Task instructions: As you look over the data below, please find each line where the word "badge" appears, then copy it.

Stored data
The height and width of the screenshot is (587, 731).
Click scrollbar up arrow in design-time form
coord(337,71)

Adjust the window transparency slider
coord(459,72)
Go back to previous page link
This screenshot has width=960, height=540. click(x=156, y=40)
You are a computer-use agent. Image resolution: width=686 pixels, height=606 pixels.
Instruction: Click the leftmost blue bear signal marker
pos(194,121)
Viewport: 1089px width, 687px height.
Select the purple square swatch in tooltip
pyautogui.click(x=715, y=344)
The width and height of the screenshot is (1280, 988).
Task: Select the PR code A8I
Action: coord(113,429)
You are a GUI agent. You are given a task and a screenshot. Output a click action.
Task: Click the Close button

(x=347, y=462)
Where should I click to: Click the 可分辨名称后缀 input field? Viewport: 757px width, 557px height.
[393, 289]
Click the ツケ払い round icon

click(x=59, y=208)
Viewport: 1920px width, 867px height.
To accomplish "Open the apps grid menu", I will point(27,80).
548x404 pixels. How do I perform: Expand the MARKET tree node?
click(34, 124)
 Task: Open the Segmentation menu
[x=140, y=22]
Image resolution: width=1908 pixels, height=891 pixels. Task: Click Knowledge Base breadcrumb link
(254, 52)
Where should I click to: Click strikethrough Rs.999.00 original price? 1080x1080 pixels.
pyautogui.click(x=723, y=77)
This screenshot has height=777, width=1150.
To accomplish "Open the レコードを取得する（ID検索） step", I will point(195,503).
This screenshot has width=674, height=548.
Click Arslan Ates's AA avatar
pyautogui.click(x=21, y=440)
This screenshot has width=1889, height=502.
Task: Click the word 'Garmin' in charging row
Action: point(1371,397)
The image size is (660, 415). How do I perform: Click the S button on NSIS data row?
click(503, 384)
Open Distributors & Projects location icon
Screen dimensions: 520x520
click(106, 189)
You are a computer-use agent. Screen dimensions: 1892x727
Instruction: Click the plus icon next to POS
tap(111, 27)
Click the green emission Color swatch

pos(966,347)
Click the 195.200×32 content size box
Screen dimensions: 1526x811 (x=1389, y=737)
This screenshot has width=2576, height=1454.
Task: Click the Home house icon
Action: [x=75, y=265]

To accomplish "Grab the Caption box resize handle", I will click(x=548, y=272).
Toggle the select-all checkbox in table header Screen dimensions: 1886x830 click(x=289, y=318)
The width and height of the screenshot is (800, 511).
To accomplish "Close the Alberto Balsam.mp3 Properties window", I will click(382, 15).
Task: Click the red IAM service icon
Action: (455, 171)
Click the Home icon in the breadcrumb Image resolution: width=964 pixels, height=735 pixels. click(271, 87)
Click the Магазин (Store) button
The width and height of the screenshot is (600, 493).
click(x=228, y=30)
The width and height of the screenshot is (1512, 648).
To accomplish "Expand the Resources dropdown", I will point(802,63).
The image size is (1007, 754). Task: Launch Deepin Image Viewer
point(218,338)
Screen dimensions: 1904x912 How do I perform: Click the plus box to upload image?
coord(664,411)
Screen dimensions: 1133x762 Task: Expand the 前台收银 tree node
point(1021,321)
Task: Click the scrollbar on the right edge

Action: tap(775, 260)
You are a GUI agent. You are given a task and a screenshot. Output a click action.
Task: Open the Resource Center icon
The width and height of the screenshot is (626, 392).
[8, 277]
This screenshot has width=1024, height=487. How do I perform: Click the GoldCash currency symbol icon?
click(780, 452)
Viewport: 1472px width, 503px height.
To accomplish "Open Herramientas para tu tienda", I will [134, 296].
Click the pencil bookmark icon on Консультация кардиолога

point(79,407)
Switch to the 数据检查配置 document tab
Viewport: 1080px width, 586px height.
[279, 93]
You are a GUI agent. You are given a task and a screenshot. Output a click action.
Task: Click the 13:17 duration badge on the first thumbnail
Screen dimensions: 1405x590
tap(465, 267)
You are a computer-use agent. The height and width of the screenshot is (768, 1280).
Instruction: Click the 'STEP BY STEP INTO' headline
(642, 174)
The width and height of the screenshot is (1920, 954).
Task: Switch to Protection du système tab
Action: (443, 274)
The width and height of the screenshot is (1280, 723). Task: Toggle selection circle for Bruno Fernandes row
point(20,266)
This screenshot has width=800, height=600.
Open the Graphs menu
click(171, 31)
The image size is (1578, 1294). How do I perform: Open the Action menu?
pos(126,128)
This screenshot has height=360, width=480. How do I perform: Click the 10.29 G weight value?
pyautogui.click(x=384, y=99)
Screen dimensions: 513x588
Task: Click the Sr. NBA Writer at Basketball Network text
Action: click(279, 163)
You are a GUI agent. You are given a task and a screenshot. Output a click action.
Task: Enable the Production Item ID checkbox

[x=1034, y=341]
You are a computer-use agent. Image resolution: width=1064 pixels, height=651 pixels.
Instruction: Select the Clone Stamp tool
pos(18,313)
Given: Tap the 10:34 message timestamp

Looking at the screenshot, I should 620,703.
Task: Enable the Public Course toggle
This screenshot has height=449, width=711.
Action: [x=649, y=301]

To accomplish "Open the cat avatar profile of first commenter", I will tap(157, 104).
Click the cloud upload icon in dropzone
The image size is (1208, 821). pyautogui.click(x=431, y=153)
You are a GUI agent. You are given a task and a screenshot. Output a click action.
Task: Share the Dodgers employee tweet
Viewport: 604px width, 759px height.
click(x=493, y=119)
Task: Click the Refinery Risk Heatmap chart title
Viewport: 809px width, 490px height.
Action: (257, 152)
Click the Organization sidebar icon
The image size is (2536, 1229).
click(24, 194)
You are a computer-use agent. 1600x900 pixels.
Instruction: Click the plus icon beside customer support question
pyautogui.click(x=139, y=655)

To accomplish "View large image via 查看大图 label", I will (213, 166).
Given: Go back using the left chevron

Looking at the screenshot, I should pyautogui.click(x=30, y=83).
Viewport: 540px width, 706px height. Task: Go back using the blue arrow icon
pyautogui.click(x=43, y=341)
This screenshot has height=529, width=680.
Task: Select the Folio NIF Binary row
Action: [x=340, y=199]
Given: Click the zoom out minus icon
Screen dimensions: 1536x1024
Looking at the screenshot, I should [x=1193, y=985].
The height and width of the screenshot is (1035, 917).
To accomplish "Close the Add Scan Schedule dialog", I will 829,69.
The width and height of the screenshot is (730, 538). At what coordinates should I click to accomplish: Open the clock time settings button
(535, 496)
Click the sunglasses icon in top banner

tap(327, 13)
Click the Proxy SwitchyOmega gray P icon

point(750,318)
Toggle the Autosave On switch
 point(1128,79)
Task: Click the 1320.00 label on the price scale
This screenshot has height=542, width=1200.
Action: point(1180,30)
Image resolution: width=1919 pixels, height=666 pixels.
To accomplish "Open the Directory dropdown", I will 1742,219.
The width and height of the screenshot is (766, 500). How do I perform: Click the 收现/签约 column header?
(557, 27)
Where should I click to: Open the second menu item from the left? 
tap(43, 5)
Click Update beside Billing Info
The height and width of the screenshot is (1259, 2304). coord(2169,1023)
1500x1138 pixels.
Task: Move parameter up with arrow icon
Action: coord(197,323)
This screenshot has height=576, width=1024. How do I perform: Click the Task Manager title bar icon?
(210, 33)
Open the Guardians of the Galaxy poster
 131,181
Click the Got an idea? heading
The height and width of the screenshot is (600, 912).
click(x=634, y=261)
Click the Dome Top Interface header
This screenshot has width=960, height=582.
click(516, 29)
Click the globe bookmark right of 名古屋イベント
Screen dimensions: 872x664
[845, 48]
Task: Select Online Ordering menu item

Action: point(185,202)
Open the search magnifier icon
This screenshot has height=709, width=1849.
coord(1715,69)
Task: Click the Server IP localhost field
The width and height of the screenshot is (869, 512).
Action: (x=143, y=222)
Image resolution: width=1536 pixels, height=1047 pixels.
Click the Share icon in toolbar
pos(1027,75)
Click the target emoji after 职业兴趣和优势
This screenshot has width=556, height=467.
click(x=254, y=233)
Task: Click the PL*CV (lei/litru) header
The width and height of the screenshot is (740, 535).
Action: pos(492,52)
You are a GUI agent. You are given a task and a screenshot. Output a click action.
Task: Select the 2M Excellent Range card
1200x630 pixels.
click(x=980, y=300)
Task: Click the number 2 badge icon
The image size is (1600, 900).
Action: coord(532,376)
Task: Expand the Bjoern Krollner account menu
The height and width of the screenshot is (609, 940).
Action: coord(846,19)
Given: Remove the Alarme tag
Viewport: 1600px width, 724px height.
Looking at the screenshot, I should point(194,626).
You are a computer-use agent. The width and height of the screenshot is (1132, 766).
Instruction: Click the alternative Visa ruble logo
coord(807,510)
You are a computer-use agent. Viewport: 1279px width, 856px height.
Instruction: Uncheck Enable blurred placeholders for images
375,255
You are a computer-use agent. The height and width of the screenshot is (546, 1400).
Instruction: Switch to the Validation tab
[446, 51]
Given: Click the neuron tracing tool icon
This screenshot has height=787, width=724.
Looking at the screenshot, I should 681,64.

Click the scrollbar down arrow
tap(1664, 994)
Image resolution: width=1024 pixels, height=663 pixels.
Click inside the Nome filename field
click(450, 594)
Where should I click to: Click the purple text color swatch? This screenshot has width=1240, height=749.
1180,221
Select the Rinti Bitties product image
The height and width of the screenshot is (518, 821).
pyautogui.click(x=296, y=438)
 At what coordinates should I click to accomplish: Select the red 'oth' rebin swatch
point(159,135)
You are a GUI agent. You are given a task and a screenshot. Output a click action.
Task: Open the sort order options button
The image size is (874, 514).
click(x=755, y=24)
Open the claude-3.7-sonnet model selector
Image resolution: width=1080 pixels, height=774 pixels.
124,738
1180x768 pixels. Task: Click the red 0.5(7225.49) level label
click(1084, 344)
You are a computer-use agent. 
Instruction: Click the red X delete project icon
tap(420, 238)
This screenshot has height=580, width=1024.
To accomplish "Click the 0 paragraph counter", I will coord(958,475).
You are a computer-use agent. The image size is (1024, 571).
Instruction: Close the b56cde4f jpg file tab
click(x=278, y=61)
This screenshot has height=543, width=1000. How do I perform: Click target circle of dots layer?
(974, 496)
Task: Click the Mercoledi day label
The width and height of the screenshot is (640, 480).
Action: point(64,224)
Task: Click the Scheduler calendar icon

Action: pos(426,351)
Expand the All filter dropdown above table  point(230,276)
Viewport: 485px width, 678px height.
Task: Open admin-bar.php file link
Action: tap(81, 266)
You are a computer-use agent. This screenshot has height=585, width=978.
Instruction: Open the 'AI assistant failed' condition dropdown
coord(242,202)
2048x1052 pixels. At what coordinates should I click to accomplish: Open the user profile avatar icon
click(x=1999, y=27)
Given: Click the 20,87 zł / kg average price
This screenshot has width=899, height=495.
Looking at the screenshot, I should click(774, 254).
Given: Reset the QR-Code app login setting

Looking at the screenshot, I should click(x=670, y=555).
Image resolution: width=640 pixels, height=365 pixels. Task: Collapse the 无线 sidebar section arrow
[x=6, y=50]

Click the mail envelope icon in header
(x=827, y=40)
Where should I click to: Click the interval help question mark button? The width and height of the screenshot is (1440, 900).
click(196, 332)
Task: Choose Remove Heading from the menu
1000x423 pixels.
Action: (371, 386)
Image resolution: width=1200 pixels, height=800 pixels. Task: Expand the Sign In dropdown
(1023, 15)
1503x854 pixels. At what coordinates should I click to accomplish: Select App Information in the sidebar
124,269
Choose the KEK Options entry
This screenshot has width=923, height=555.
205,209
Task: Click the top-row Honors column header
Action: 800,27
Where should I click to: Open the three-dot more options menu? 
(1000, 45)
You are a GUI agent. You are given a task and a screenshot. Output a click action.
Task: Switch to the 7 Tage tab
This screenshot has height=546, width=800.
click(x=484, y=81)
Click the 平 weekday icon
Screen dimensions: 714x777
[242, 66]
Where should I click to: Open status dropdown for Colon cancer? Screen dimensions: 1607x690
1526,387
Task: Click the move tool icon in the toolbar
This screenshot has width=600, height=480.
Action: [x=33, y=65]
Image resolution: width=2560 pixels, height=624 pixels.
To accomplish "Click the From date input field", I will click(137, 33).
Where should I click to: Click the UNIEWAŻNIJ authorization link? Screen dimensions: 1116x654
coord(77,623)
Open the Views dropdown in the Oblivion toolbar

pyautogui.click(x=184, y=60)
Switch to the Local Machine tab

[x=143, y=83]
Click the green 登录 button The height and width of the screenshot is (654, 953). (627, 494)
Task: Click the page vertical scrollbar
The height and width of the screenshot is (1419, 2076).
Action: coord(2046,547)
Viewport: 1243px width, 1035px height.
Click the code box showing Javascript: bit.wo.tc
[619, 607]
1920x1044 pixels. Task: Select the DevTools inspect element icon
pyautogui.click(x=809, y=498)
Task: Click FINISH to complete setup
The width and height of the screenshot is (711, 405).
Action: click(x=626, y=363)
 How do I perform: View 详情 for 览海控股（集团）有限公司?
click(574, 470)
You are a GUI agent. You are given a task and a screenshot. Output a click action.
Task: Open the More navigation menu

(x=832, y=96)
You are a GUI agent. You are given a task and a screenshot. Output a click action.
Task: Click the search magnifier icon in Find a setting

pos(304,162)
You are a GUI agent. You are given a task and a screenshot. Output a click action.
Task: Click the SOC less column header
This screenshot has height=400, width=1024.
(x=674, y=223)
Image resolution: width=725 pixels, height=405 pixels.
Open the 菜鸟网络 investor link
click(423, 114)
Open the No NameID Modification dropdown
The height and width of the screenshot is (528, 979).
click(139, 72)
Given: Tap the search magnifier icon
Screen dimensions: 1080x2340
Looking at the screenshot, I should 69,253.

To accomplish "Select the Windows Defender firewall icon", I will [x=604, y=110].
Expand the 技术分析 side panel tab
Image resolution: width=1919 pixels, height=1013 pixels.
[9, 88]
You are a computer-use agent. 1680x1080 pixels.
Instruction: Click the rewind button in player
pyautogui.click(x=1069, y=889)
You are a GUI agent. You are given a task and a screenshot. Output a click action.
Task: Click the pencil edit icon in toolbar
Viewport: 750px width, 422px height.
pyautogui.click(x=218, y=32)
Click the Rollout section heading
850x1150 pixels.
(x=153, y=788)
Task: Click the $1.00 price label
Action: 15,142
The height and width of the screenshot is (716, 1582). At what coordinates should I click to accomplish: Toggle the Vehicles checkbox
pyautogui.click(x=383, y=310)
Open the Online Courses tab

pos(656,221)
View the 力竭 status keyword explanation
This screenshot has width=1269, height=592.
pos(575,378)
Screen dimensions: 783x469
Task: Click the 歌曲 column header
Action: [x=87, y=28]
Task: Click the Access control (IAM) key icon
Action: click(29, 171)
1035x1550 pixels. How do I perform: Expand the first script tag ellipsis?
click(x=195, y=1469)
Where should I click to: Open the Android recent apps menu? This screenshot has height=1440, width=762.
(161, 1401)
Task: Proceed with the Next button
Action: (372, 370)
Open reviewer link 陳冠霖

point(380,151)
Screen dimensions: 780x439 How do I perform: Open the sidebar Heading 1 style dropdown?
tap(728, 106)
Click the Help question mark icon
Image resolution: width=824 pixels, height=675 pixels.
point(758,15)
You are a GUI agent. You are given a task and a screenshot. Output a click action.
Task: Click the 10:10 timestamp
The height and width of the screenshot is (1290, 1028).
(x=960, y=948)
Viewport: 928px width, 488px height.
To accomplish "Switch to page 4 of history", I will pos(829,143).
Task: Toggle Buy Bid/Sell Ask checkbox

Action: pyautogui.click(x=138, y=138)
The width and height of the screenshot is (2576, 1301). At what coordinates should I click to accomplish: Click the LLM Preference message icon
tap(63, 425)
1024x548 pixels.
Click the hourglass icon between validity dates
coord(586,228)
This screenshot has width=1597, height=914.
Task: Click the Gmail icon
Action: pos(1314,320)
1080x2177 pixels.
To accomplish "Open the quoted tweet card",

Task result:
Task: Click the 13:17 duration badge on the first thumbnail
Task: Click the number 2 badge icon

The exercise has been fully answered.